A higher Score indicates more/better matching off-targets, meaning that target sequences with lower scores should be selected when possible.
The 'score' command can be used to score a set of gRNAs that have been obtained without using CRISPyR. It needs an index and a tab separated table and it will append the CRISPy score for each row in which the first column contains a target sequence matching the PAM used to create the index:
$ crispyr score examples/genome.fasta.crispyr_cas9 examples/targets.tsv
AATAGCTAGCTAGCTATAAAAGG 2 copy target 1000
CAGCTACTAGCTAGTCGATGNGG 2 copy target 1000
CCCCCCCCCCCCCCCCCCCCCAA not a target at all. should get 0 0
CRISPyR will only attempt to score target sequences that
- contains a PAM,
- contains at least 13 bp in addition to the PAM
- the 13 bp only consist of nucleotides A, C, G, or T. Invalid target sequences will be assigned the score 'NA'.

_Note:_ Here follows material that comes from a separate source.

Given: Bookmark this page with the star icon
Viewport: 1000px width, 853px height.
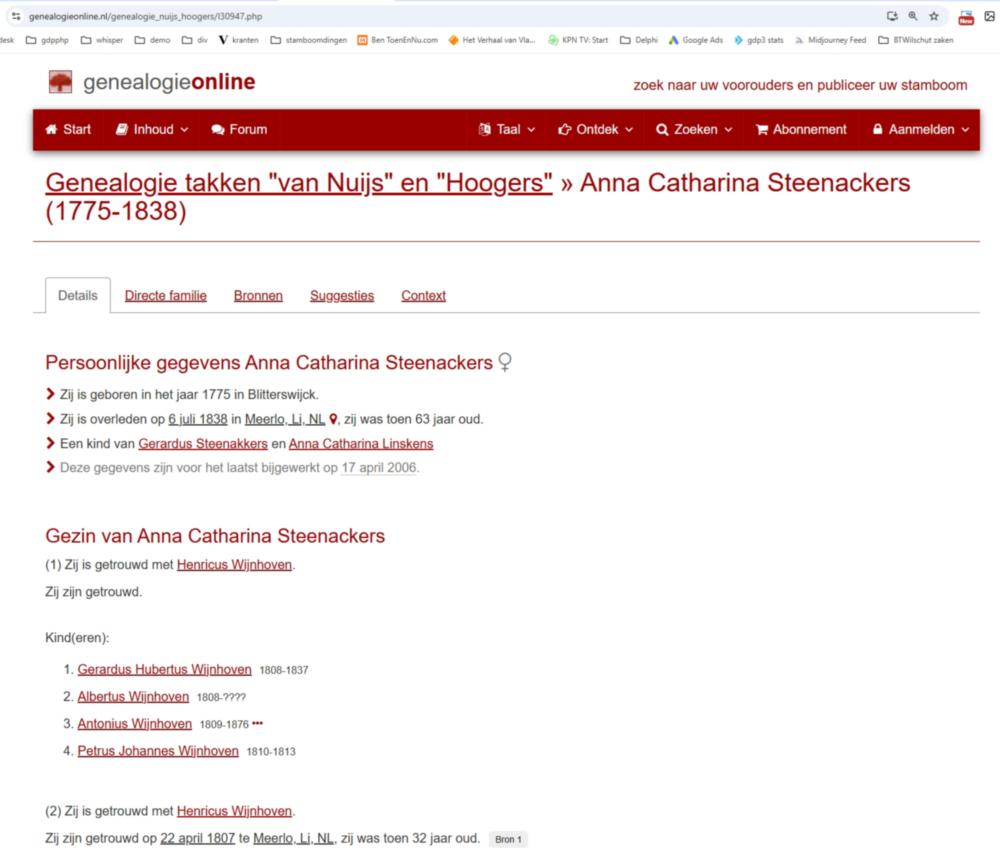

The input table may (optional) contain a header, in which case CRISPyR will appends a column named 'Score'.
The 'offtargets' command takes a CIRPSyR index and a tab separated table and returns a list of sites for each (unique) target sequence that CRISPyR considers to be off-targets for that sequence:
$ crispyr offtargets examples/genome.fasta.crispyr_cas9 examples/targets.tsv
Query Offtarget Name Start End Cutsite Strand Score
aatagctAGCTAGCTATAAAagg gctagctAGCTAGCTATAAAagg test 14 36 31 + 500
aatagctAGCTAGCTATAAAagg gctagctAGCTAGCTATAAAagg test1 14 36 31 + 500
cagctacTAGCTAGTCGATGngg cagctacTAGCTAGTCGATGcgg tesss 120 142 137 + 500
cagctacTAGCTAGTCGATGngg cagctacTAGCTAGTCGATGcgg tesss 162 184 179 + 500
The 13bp kmer used to identify off-targets (see above) is written in uppercase.
The Score column represents the weight given to each individual off-target, with the score of the query being the sum of those scores (see src/score.rs). It is also possible to filter off-targets based on this score, with a score of 500 representing perfect matches between the 13bp kmer in the query and off-target:
$ crispyr offtargets examples/genome.fasta.crispyr_cas9 examples/targets.tsv --min-score 500
For the 'offtargets' command to work, the genome must have been indexed with the '--positions' option. Note that this greatly increases the size of the index and isn't recommended unless you specifically need the 'offtargets' functionality:
$ crispyr index --positions examples/genome.fasta
Target sequences must meet the requirements described for the 'score' command; any value that does not meet these requirements trigger a warning.
The Offtarget column requires the availability of a faidx indexed FASTA file:
$ samtools faidx /path/to/genome.fasta
By default CRISPyR will attempt to the filename produced by removing the '.crispyr_*' extension from the index filename, but an alternative path may be specified using the '--fasta' option. If no such FASTA file is available, then this column will contain the value 'NA'.